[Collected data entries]
>>>

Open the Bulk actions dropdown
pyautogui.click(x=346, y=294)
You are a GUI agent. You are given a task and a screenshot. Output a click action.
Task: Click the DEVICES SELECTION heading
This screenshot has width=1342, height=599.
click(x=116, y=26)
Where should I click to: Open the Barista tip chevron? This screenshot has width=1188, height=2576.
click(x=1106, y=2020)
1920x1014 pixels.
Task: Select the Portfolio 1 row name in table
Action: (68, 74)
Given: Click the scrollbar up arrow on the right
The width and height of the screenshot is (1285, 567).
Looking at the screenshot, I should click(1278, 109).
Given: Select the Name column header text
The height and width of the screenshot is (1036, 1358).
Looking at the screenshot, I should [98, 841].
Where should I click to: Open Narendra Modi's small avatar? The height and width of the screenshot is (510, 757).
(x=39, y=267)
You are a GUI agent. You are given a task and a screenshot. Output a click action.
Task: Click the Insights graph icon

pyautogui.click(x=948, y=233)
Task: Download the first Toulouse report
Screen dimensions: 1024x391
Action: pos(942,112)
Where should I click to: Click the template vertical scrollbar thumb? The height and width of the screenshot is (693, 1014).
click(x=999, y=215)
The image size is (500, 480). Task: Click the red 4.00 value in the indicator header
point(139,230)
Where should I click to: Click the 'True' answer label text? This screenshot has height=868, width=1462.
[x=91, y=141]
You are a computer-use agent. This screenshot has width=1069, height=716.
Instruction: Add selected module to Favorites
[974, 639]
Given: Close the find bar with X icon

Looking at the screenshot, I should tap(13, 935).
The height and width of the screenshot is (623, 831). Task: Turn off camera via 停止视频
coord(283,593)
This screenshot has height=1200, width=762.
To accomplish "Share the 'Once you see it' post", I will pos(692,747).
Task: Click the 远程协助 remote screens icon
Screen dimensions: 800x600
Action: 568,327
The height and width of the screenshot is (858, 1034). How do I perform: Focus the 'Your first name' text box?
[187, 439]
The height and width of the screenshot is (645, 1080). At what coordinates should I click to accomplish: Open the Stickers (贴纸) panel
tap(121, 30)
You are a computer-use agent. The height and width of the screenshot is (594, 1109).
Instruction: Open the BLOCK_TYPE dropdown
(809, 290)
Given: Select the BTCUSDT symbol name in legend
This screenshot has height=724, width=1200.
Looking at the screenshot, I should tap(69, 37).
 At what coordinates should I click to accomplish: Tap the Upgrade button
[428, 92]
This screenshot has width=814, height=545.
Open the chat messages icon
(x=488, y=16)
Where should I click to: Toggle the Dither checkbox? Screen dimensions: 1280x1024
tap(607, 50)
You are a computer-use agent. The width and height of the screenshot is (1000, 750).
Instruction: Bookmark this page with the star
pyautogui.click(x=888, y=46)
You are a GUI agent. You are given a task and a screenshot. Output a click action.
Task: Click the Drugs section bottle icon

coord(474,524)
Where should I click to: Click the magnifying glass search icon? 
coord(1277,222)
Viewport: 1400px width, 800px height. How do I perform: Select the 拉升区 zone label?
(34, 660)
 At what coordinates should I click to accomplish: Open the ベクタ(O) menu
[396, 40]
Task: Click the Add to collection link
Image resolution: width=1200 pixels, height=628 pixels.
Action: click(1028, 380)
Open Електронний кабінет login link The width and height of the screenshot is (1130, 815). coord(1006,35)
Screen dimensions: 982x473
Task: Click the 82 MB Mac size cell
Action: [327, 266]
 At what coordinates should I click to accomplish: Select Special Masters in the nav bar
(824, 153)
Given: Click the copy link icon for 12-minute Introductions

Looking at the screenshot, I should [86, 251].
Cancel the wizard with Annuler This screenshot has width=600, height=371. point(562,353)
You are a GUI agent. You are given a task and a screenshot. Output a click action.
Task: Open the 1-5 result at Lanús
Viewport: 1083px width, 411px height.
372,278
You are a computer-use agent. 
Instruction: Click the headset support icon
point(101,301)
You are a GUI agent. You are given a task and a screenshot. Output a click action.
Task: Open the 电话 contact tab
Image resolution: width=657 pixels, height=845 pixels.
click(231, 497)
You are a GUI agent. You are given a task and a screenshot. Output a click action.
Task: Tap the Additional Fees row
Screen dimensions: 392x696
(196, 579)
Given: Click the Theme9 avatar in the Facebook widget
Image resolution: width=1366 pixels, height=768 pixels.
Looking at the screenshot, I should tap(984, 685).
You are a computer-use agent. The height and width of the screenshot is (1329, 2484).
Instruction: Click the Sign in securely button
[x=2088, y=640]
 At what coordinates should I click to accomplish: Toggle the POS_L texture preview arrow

<<<

• **ACTIVITY**
Check each line of the entries above for the word "arrow". List the ones that have it.

• **ANSWER TO THIS PROBLEM**
Given: Click the scrollbar up arrow on the right
 At what coordinates should I click to accomplish: Toggle the POS_L texture preview arrow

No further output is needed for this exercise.